Adoption is one of the most exciting and glorious doctrines of the Scripture; one that brings joy to believers. Nevertheless, there is a dearth of good books written on the topic. Many of the older writers dealt with it, but their wisdom has remained hidden away in complete works. Ettrick Press is to be commended for reprinting Thomas Houston’s The Adoption of Sons and bringing such a valuable work to public attention.
Houston was one of the most prominent Reformed Presbyterian ministers in the 19th Century and that fact alone should commend it to all Reformed Presbyterians for special attention. Although Houston served in the Irish Church, he was tremendously supportive of the work of Reformed Presbyterianism in Scotland, particularly in times of trial. When the majority of the denomination defected in 1863, the minority adhered to our distinctive principles at great cost. Dr. Houston, siding with the weakened but faithful church, preached in several Scottish pulpits in this time of need, supporting the four ministers left in the Synod. Houston served as a Professor at the Theological Hall in Belfast from 1854-1882, during which time he instructed most of the men who would serve as ministers in the Reformed Presbyterian Church of Scotland in the Victorian period. Some of these Irish students served their whole ministries in Scotland.
The Scottish Synod minutes from1882 record the feeling of the Court upon hearing of Houston’s death:
“On the Commission from the RP Synod in Ireland being read, and it being reported that Dr Houston, one of the deputation appointed to this Court, had recently been removed by death, Synod resolved to put on record its sense of the loss sustained by the Church in the death of the Rev.
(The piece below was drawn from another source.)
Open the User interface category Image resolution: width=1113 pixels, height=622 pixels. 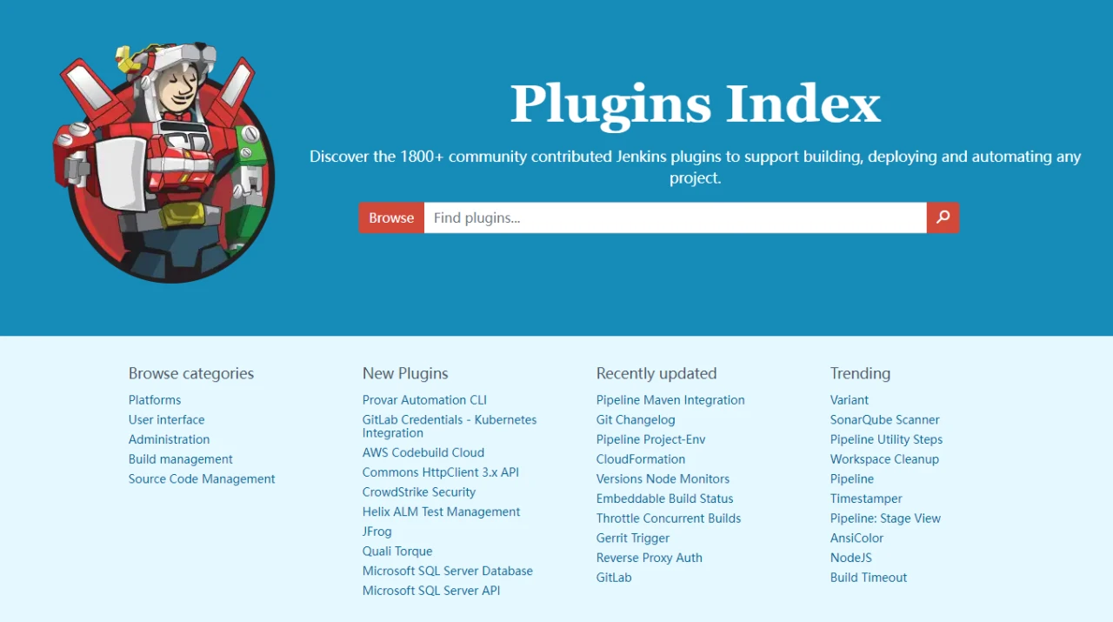pyautogui.click(x=167, y=420)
Professor Houston, D. D. For half a century Dr Houston has been widely known and held in the highest esteem by the Reformed Presbyterian Church in Scotland as well as in Ireland. In his decease the pulpit has lost one of its best ornaments; the Theological Hall a Professor who was affectionate and labourious; the Reformed Presbyterian Church a faithful defender of her “Testimony”; and the many missionary and benevolent enterprises a warm-hearted and generous advocate & supporter. We assure Mrs Houston and her family of our sincere sympathy and pray that the tender Upbinder of the wounded may give them all consolation in this hour of trial. While mourning to-day the sad event that deprives us of his presence and words at our meeting, we would listen to the providence calling us to follow them who through faith and patience inherit the promises, considering the end of their conversation, Jesus Christ, the same yesterday, & to-day, & for ever.”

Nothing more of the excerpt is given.